The kids' parents got home around 8 (Mr. Kids said the traffic was a nightmare) and we discussed the best way for me to get home. There had been reports of fighting already in the Place d'Italie, and I was a little nervous about walking alone. The bus wasn't running, so we figured my best bet was to walk to the Metro, and take it one stop past where I needed to go, and walk up behind our street. As I walked toward the train, I noticed more people on the streets than usual. Most were tense, and I honestly felt a little nervous being alone (without the dog) and female. As I walked past a store, I saw a big Rottweiler waiting outside. I said hello, and the dog licked my hand and wagged his tail (stump) and jumped in the air. I laughed and patted his head, relieved to see someone who still had joy in his heart that day.
Then his owner came out, rehooked the leash to the hook on the wall, and told me, "Go buy your own dog."
I smiled, said thank you, and told him to **** off, a*****e. (The last part was in English, but I think he got my meaning.)
As I got closer to the Metro, I saw people leaving the protest. These were the ones who'd had their fill, and were ready to head home to dinner, or to a nearby brasserie for a beer to discuss the events. Tour buses passed (yes, there were tour buses), driving the participants back to wherever they had come from. This crowd was happy, relaxed, and generally a bit older than the under-26 set who are most affected by the law in question. I took the escalator up to the Metro platform, and found it full of people. I moved my way to the front, and scanned back and forth, trying to ignore my rumbling tummy and cursing the boulangeries for all being closed already. When I got on the Metro, so did hundreds of others, so we were literally crammed in like sardines. Half the crowd waited on the platform, and taunted us through the windows as the car slowly rolled on.

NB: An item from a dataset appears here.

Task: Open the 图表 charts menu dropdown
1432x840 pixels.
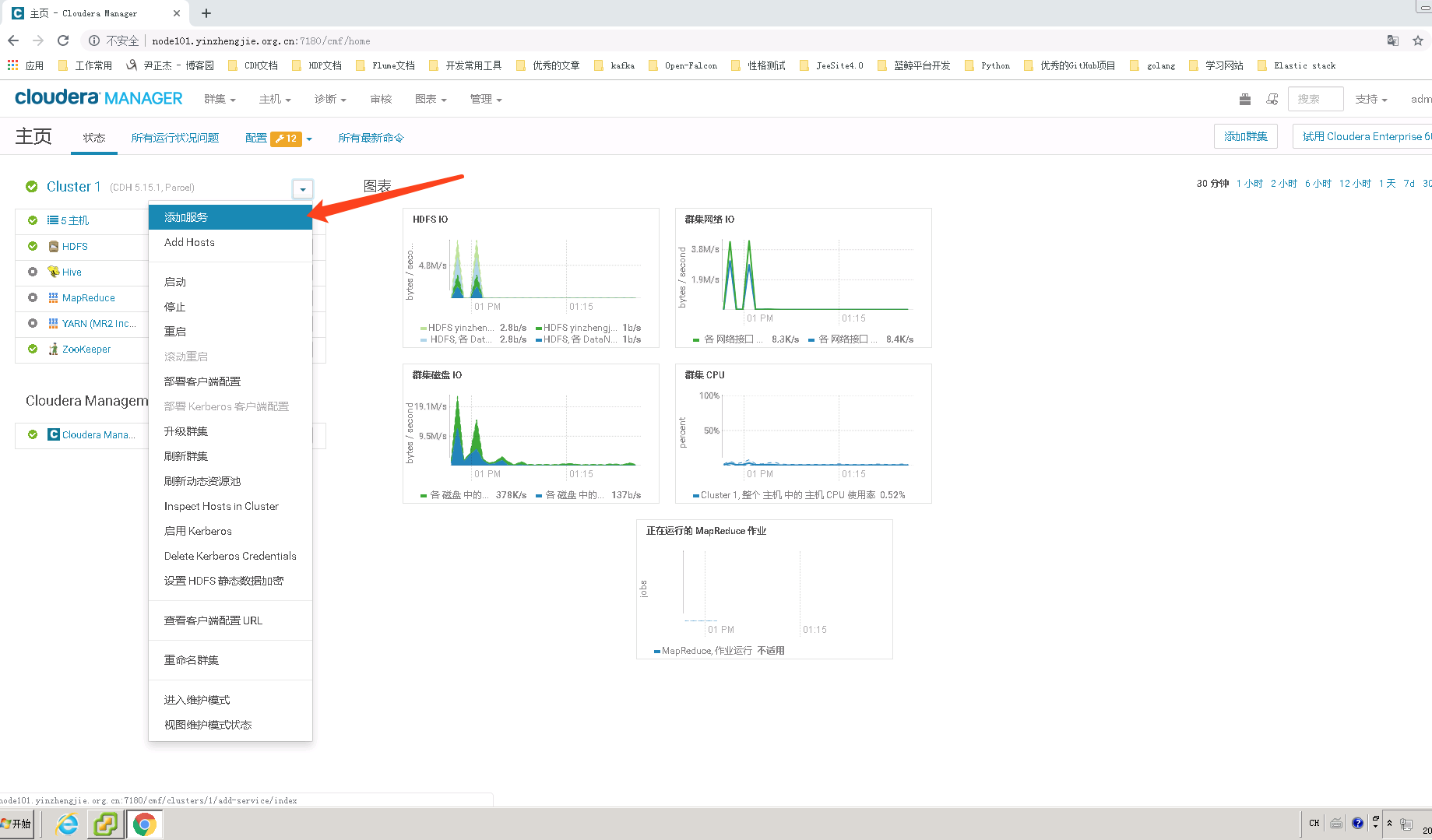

The walk home was fairly quiet, and I could see lots of police vans, ambulances, and television trucks parked, but couldn't see past them to the actual protest. Finally arriving home, I ate a bit of chocolate and a banana, drank some beer, and told Dr. B just how nervous and scared I had been. He said, "Put on your shoes. We're going to the creperie for dinner." As we ate, we relaxed when we saw, out the window of the restaurant, police heading down to get something to eat at the Kebab restaurant. Then, we saw those same police running full throttle back to the Place--not a good sign.
We ordered dessert.
As we walked home, the Place was eerily quiet. The protesters were gone, and the camera crews were cleaning up.
Under our window, the crew that had been there was still there, and their generator was still running, loudly. Dr. B asked me to speak to them.
I approached them, and (in French) asked them what time they would be turning off the machine. The men were very polite, and answered me in English, saying repeatedly that they were very, very sorry and asking if it was the noise that bothered us. They said they would try to be out of there in 15 minutes, but they were sorry that it was taking too long, and they hoped their bosses wouldn't ask for more work from them, but that again they were really, really sorry.
They apologized waaaaayyy too many times to have been French, or even American. I think they were Swedish.
It was so nice to have someone be nice to me, that as I climbed the stairs to our apartment, I finally was able to let go of some of the stress of the day. All of that avoiding is hard work.
Whether one agrees with the CPE or doesn't, whether or not the law is repealed or enforced, I hope this is soon over. I'm tired.